┌────────

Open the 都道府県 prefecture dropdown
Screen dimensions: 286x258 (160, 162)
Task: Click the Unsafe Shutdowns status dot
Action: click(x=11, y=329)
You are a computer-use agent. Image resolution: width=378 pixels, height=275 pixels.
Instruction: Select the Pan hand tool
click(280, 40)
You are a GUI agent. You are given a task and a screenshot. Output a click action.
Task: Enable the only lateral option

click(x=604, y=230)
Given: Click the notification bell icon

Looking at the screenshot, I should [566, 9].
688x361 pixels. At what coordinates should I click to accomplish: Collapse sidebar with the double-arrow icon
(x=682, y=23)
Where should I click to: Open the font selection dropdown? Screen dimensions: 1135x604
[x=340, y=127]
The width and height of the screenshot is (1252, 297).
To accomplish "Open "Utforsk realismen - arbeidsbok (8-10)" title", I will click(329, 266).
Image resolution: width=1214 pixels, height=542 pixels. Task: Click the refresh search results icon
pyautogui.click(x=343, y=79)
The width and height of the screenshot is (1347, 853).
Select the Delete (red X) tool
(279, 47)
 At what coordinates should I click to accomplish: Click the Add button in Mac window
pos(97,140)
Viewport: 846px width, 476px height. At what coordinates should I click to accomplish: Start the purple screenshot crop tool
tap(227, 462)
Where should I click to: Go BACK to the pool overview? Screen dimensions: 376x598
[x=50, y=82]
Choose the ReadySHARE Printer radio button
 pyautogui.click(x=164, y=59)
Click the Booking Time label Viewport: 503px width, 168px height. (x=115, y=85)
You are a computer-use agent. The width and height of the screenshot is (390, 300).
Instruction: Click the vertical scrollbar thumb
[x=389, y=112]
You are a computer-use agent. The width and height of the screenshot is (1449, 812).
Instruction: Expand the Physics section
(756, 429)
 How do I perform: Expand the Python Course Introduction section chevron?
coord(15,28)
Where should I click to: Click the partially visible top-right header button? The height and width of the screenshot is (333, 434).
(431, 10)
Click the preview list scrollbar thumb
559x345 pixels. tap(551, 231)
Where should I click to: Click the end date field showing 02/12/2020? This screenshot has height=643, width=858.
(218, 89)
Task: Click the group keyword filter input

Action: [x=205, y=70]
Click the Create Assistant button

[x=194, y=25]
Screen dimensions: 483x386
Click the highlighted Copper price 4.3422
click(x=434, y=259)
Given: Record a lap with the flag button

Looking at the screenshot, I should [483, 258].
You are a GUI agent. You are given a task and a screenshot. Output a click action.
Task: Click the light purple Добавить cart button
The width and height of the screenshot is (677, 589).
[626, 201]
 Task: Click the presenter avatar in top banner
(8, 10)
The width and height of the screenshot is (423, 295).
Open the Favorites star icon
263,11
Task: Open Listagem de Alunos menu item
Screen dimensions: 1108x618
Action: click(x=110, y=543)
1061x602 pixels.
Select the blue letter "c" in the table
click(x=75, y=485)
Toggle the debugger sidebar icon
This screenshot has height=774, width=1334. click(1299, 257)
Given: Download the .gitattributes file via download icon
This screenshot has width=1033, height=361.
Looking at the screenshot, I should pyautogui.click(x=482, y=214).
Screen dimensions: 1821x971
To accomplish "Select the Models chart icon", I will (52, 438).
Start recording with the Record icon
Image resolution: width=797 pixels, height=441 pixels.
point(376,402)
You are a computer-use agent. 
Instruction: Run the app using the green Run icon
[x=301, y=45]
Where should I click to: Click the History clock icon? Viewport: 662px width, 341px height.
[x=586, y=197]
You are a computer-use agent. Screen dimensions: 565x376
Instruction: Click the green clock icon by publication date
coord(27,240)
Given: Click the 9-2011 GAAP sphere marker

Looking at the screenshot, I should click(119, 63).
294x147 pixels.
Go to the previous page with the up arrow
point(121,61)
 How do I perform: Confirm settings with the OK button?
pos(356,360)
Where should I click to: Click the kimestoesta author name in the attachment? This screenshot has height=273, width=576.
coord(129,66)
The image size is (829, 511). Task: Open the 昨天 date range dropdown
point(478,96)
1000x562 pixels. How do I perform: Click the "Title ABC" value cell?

└────────

*DIRECTIONS FOR THIS TASK:*
Write out the items above verbatim, from the very first line through the line containing "pyautogui.click(x=343, y=79)", including both of those lines.

*RESULT OF THE EXERCISE:*
Open the 都道府県 prefecture dropdown
Screen dimensions: 286x258 (160, 162)
Task: Click the Unsafe Shutdowns status dot
Action: click(x=11, y=329)
You are a computer-use agent. Image resolution: width=378 pixels, height=275 pixels.
Instruction: Select the Pan hand tool
click(280, 40)
You are a GUI agent. You are given a task and a screenshot. Output a click action.
Task: Enable the only lateral option

click(x=604, y=230)
Given: Click the notification bell icon

Looking at the screenshot, I should [566, 9].
688x361 pixels. At what coordinates should I click to accomplish: Collapse sidebar with the double-arrow icon
(x=682, y=23)
Where should I click to: Open the font selection dropdown? Screen dimensions: 1135x604
[x=340, y=127]
The width and height of the screenshot is (1252, 297).
To accomplish "Open "Utforsk realismen - arbeidsbok (8-10)" title", I will click(329, 266).
Image resolution: width=1214 pixels, height=542 pixels. Task: Click the refresh search results icon
pyautogui.click(x=343, y=79)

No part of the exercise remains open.